Nina había cogido una linterna, pero sus amigas no. Ella descendió a tropezones, cayendo, rodando e incorporándose, mientras oía los gritos de las otras dos jóvenes que la seguían detrás. Nina, con las rodillas despellejadas y casi sin aliento, corrió, corrió, corrió… La linterna se apagó; de todos modos no habría servido de mucho: ella ignoraba adónde se dirigía; solo quería alejarse, esconderse y escapar.

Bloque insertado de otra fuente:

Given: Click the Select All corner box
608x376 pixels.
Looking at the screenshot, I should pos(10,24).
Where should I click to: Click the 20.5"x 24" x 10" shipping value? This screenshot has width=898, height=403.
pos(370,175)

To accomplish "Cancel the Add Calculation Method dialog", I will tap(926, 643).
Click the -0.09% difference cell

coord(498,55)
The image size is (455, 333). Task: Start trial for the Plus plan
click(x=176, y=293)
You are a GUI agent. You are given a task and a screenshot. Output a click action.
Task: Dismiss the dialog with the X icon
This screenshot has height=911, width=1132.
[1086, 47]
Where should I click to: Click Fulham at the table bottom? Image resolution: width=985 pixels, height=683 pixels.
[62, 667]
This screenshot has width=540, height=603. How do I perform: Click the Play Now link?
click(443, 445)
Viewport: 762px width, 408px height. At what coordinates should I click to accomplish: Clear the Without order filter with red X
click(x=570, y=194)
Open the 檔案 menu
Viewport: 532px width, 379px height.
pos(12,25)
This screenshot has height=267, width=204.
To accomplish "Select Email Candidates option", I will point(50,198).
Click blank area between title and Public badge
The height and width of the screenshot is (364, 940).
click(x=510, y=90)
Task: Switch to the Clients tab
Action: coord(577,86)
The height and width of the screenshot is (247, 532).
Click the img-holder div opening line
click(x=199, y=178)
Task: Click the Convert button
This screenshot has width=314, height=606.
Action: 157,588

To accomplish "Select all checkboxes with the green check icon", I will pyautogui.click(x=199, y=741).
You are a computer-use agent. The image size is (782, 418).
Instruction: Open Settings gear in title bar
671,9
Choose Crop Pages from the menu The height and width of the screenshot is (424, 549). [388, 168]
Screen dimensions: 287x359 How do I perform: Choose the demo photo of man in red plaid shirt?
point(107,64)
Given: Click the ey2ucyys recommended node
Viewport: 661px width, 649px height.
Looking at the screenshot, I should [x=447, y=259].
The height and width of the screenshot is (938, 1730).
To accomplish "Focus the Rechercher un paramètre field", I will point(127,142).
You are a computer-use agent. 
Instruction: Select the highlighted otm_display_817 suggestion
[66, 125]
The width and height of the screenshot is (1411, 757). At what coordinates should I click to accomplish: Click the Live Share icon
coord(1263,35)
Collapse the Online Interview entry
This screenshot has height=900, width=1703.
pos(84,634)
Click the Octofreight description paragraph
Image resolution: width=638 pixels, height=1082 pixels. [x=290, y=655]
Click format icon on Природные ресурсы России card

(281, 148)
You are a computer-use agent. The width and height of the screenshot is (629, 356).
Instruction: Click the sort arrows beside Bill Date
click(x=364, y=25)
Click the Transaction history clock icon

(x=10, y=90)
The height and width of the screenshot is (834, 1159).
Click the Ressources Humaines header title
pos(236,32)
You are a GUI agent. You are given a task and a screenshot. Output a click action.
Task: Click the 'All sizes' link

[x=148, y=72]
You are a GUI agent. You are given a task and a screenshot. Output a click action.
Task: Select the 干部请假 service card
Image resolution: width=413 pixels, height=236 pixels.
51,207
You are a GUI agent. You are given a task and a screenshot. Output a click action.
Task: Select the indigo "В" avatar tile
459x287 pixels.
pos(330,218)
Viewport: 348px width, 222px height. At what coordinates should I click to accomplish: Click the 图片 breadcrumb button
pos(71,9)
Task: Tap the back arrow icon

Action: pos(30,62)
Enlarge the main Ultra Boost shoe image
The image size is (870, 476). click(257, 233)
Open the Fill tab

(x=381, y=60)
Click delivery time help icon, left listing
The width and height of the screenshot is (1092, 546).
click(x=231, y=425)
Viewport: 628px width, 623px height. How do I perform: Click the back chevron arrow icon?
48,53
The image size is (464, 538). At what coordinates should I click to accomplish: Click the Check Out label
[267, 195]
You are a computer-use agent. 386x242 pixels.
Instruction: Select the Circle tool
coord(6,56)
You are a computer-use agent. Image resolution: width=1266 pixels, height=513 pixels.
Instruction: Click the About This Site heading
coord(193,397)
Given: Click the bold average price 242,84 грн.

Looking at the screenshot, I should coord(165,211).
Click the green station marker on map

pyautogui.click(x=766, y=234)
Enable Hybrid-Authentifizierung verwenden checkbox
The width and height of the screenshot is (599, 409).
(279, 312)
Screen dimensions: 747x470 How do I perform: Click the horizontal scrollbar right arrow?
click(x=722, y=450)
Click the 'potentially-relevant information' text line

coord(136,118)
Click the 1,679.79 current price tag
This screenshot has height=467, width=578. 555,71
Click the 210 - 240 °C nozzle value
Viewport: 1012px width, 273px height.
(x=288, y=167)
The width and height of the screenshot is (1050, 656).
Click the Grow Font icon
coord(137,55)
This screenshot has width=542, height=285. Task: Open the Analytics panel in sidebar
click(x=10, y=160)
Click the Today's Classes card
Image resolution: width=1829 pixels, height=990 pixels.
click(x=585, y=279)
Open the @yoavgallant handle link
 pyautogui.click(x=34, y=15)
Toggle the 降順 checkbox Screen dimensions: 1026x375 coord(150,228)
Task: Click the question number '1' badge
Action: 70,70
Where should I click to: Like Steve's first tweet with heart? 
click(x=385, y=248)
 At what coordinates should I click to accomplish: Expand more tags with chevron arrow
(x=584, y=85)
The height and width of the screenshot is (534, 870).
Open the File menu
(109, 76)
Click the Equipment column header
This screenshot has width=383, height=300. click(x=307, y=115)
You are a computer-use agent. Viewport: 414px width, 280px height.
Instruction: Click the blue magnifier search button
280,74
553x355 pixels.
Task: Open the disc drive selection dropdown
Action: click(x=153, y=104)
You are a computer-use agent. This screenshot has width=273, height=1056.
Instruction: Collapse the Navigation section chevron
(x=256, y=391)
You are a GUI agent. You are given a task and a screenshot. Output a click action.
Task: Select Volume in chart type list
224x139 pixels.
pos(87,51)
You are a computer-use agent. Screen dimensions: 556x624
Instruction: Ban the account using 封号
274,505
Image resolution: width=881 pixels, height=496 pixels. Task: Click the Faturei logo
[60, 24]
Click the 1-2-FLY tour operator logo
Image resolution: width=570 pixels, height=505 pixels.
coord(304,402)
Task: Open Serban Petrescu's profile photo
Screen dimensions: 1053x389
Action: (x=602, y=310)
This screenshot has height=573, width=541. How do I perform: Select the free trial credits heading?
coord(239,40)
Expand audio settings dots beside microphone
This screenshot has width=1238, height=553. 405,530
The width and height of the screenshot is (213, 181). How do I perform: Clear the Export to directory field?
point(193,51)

De repente, ya no se oyeron más gritos.
Solamente el latido de su corazón en los oídos y sus jadeos al respirar.
No se atrevió a darse la vuelta; no sabía si estaba lo suficientemente lejos.
¿Ana y Sara habían logrado escapar? ¿Estarían escondidas cerca de allí?
Mientras pensaba en esto, sintió que algo pesado se le echaba encima y la aplastaba contra el suelo.
«¡No, no, Dios mío, no, no!»
El hacha que comenzó a cortar su carne ya estaba ensangrentada.
No muy lejos de allí, los cadáveres de sus amigas bañaban con su sangre el suelo, al pie del Cerro de la matanza.
Luego la figura solitaria se inclinó sobre los tres cuerpos para llevarse sus trofeos: trozos de cuero cabelludo arrancado de las cabezas de sus víctimas.
Quien relató los hechos fue Nina, condenada a pasar una eternidad en el quinto círculo del infierno. Su destino final será semejante al de Sísifo, solo que en lugar de llevar una inmensa roca a sus espaldas, cargará con los cuerpos sin vida de sus amigas para siempre.
¿El asesino? Estaba loco. Y los locos reciben aquí un tratamiento especial.





 Nota: el "Cerro de la matanza" que es nombrado en el relato existe, y también la leyenda que explica su nombre. Se encuentra en un pueblo llamado Victoria, que pertenece a Entre Ríos, una ciudad de Argentina.